*PROBLEM*
Could you restate word for word only the lines below from the one holding "The width and" to the one holding "Instruction: Toggle the 协作 legend checkbox", inclusive, and leave out the pictures?

*TASK INPUTS*
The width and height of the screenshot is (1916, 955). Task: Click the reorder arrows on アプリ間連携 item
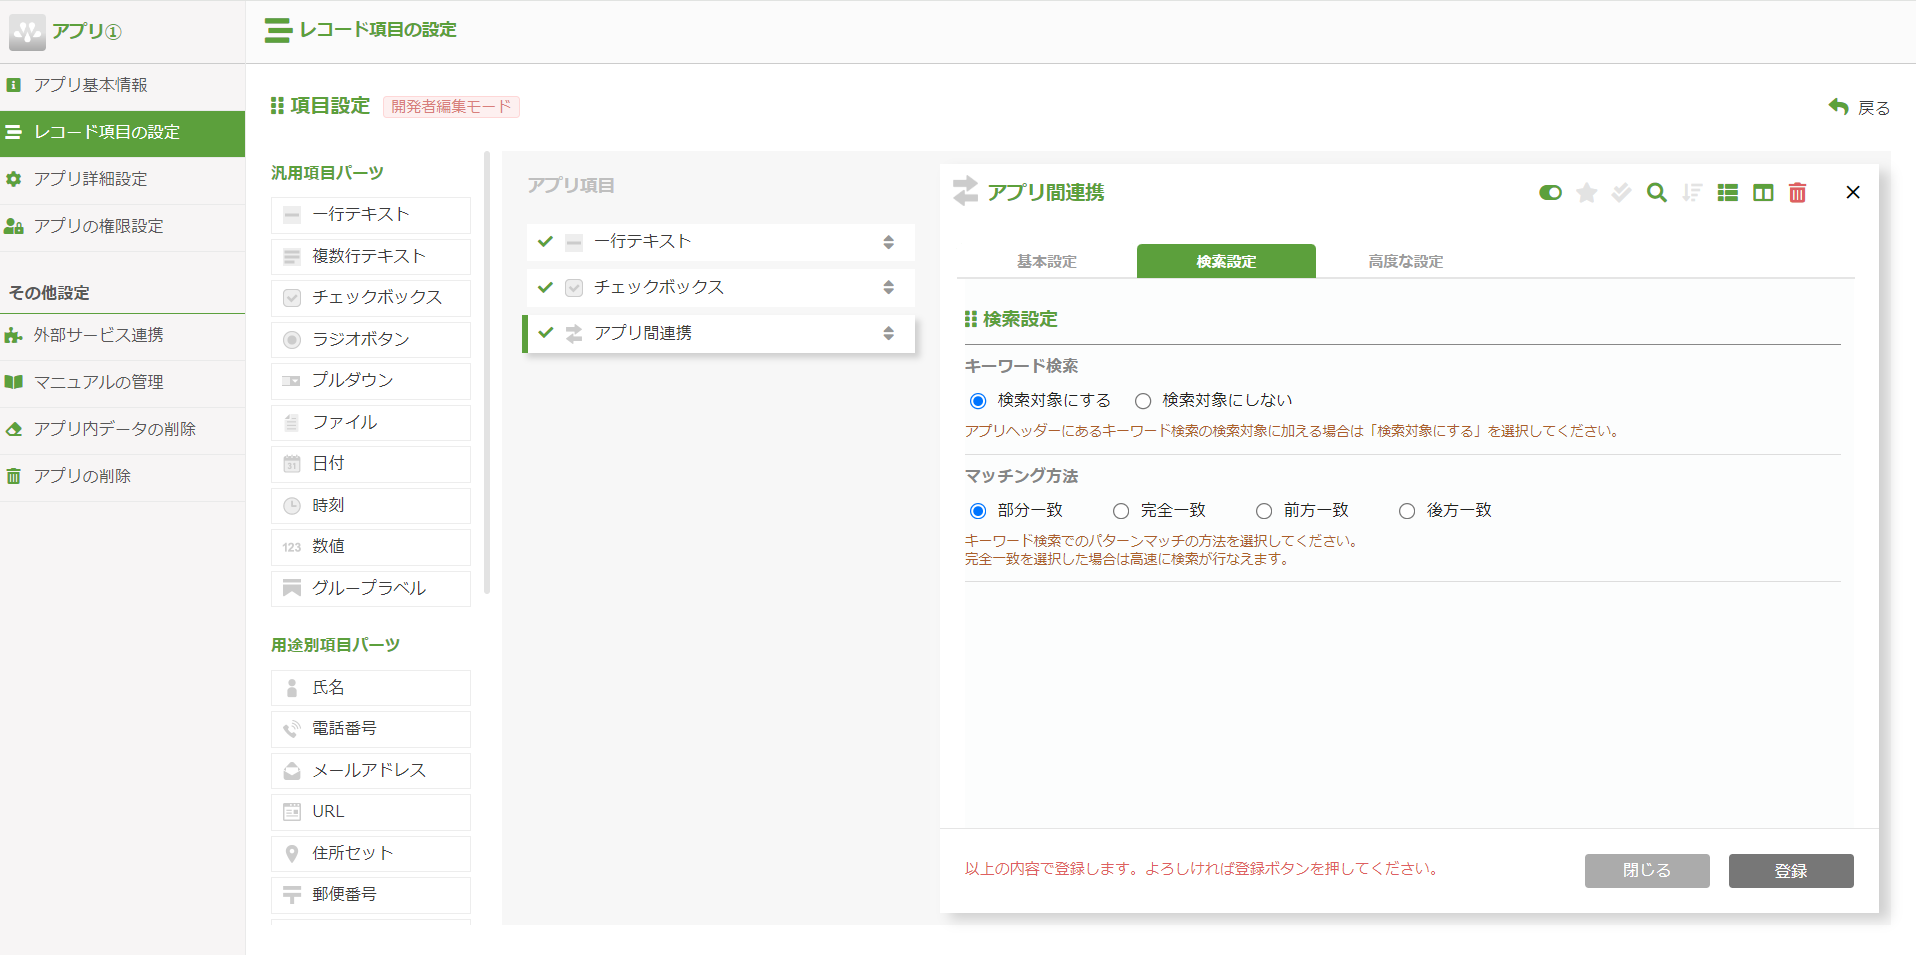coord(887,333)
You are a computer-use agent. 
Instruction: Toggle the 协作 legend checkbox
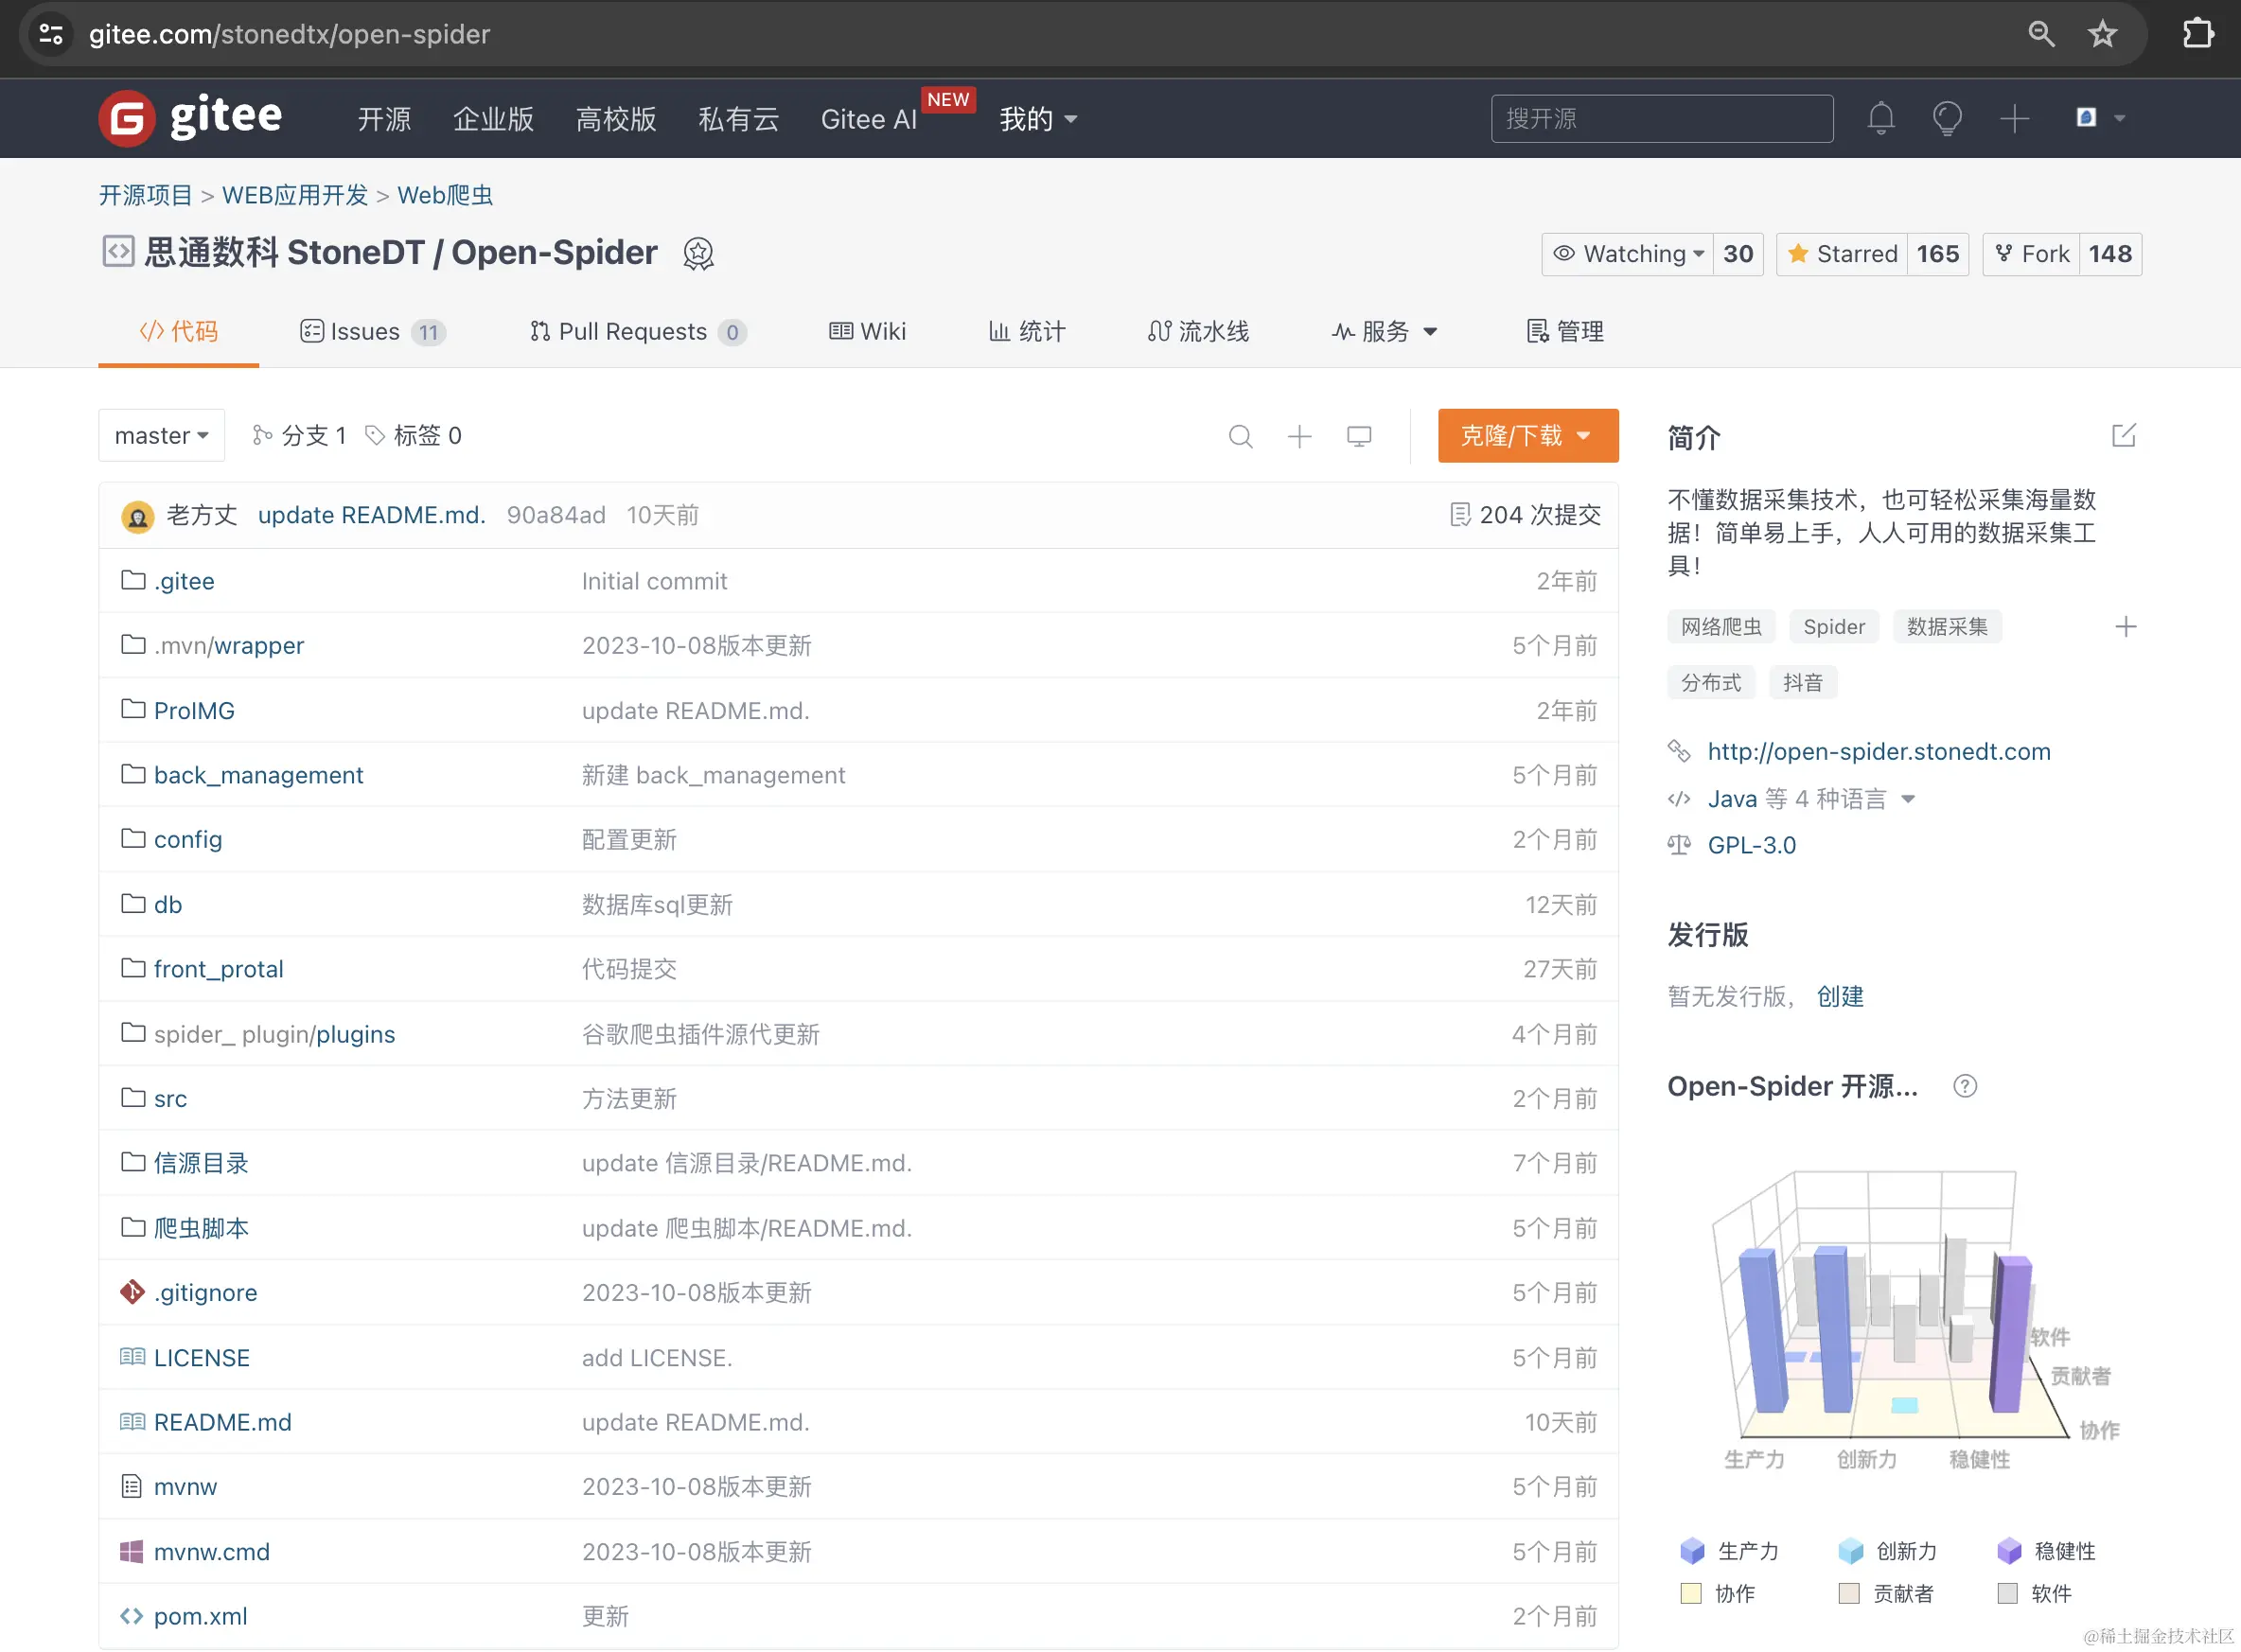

--

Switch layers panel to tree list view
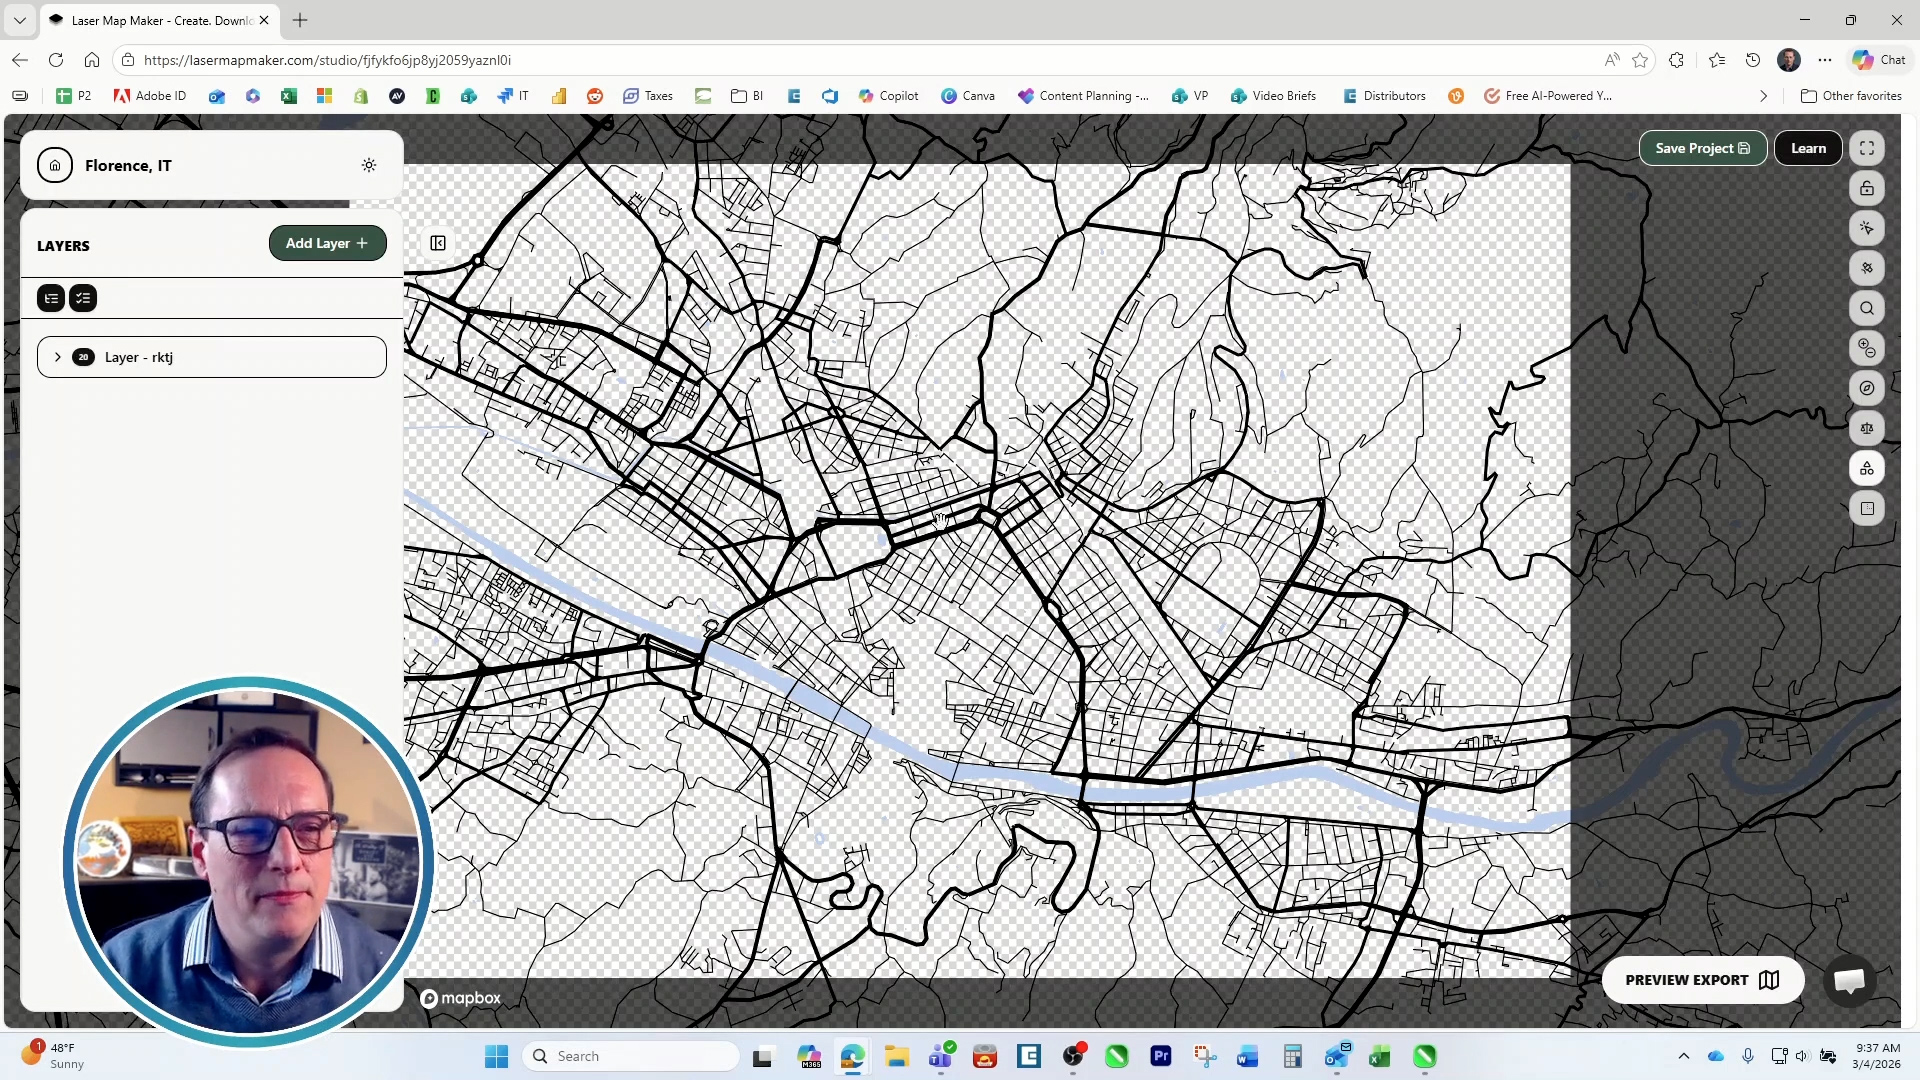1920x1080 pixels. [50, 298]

*TASK OUTPUT*
The width and height of the screenshot is (1916, 955). Task: Click the reorder arrows on アプリ間連携 item
coord(887,333)
You are a computer-use agent. 
Instruction: Toggle the 协作 legend checkbox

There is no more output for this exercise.